▸ **The data**:
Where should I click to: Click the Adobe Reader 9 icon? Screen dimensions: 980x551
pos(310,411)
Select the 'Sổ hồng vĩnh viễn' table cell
--
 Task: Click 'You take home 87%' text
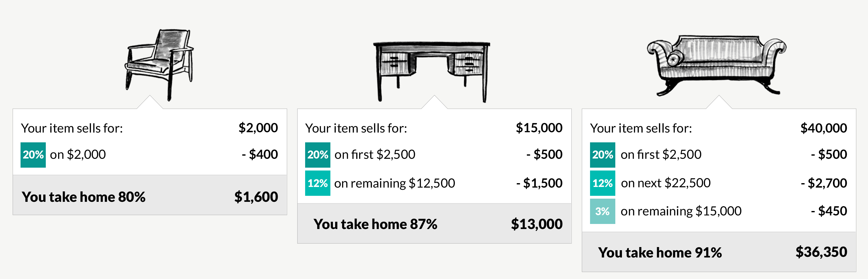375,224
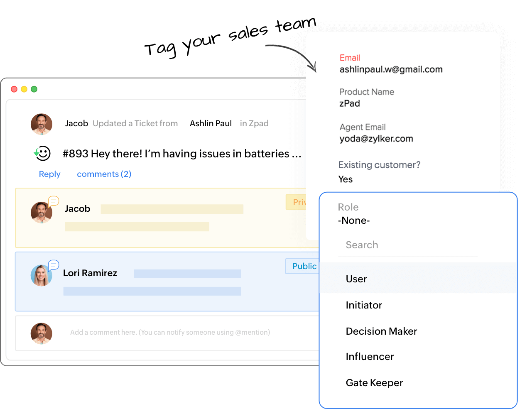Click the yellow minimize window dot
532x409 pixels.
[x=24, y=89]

▸ **What you have to do**: Begin with the line that has "Where should I" in the listing above and end after the line that has "Select the 'Sổ hồng vĩnh viễn' table cell"; output those lines exactly.

▸ **Solution to the exercise**:
Where should I click to: Click the Adobe Reader 9 icon? Screen dimensions: 980x551
pos(310,411)
Select the 'Sổ hồng vĩnh viễn' table cell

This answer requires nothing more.